Document excerpt =>
**********
What a child needs to know for a fulfilling life
So much of the vast array of self-help literature boils down to this:
If the story you’re telling yourself is making you unhappy, tell yourself a different story.
Our stories come from many places: Family, church, school, and that all-purpose scapegoat, society. Some stories seem to be our own creations. Believe it or not, even very young children already have a narrative that is helping them (or perhaps not helping them) to make sense of the world.
As each generation progressively recovers from awful stories like, “If you comfort a crying baby, you’ll spoil it,” and “There are people worse off than you,” we have begun to learn to improve our own stories, and we do help kids to tweak theirs. However, it doesn’t seem to be common practice to teach kids about the idea that these stories are actually stories to begin with. We’re not explicitly teaching them the notion that, as Benjamin and Roz Zander put it, it’s all invented.
I suggest that we start doing exactly this. Just as we teach kids about the world around them, we can be teaching them how they can shape their own inner world. We can share with them the positive benefits of the stories we carry — the power of placebos and the impact of believing in ourselves. We can enlighten them as to the dark side of these stories as well, where cults and negative self-fulfilling prophecies threaten to pull us away from our true selves.
**********
Supplied data =>
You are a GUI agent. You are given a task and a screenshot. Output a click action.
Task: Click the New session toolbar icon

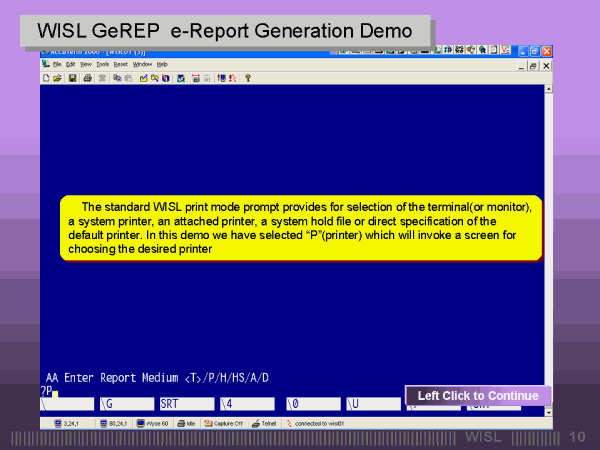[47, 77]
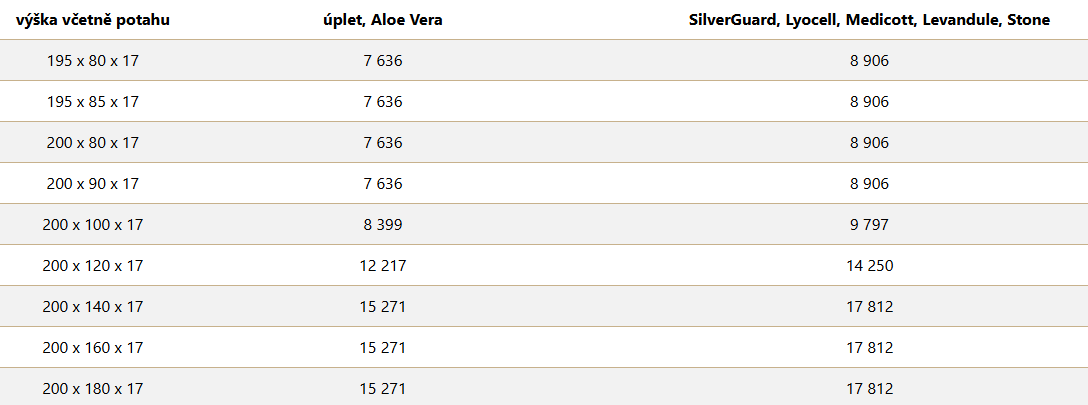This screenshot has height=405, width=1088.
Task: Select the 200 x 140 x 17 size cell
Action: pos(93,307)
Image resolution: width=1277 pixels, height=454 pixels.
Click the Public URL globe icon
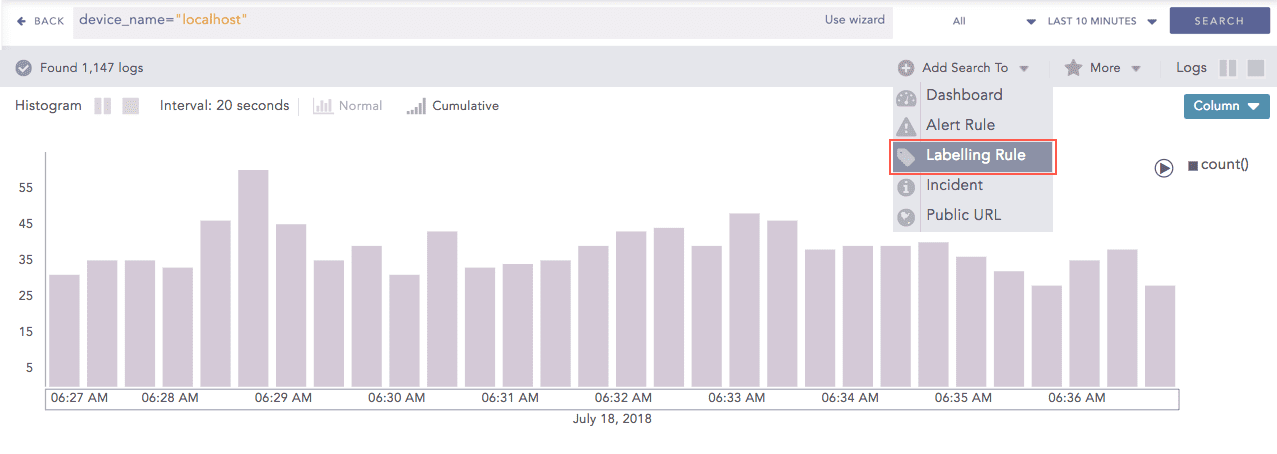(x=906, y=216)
**********
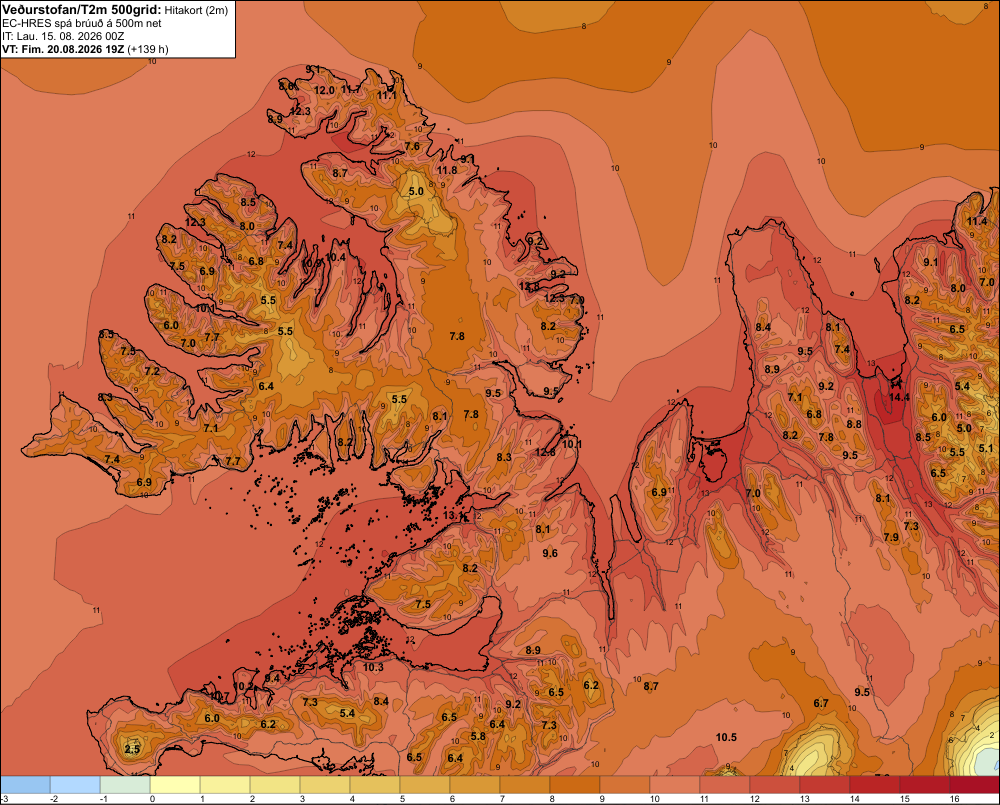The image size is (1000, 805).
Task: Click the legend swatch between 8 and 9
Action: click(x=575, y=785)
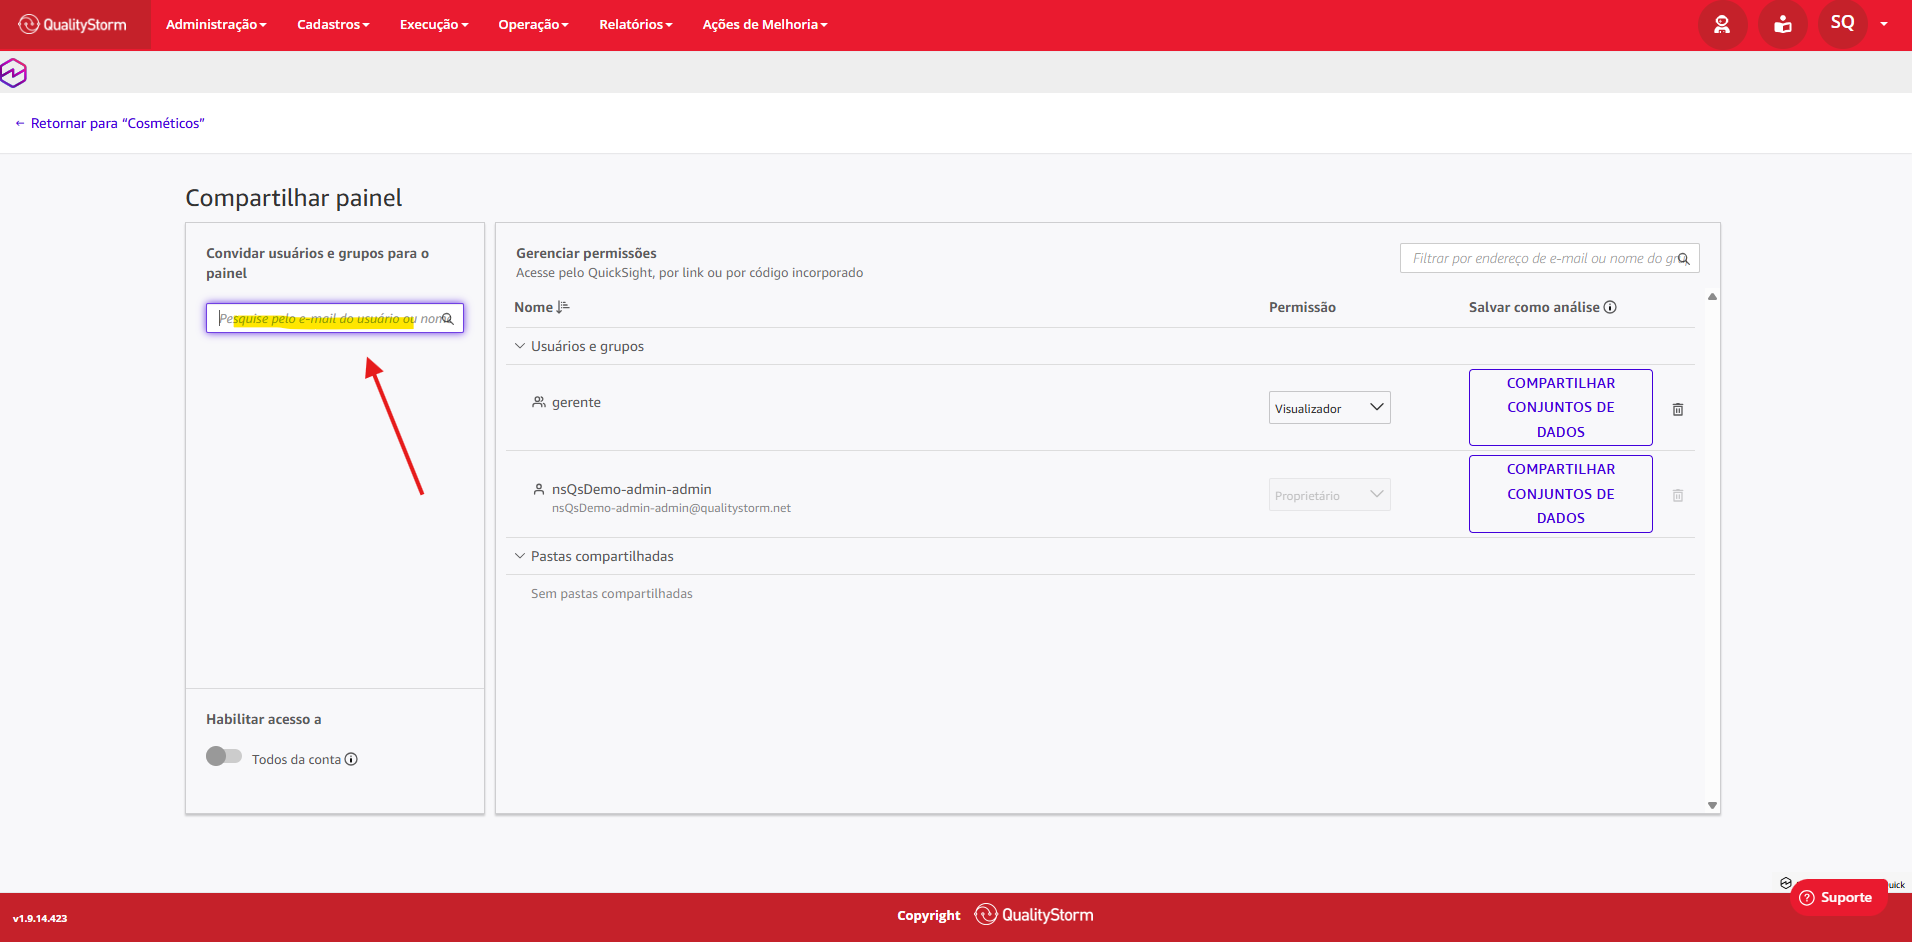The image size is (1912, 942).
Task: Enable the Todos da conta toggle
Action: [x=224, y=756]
**********
Brief => Continue the essay on what a child needs to know for a fulfilling life, starting after its final sentence.

Task result =>
Further, we can guide them — by example and by direct instruction — to identify and shift narratives that are not helping them to find joy and connection. This is not easy. It takes a lot of practice, which is why we shouldn’t wait until they’re racking up therapy bills and digging through r/selfhelp on Reddit. We can make it part of kids’ lives from the start to identify their beliefs, question them, and shift to a new, expanded perspective.
This practice conveys a ton of academic and social benefits — and makes for a joyful life. It’s what your child deserves — and you, too.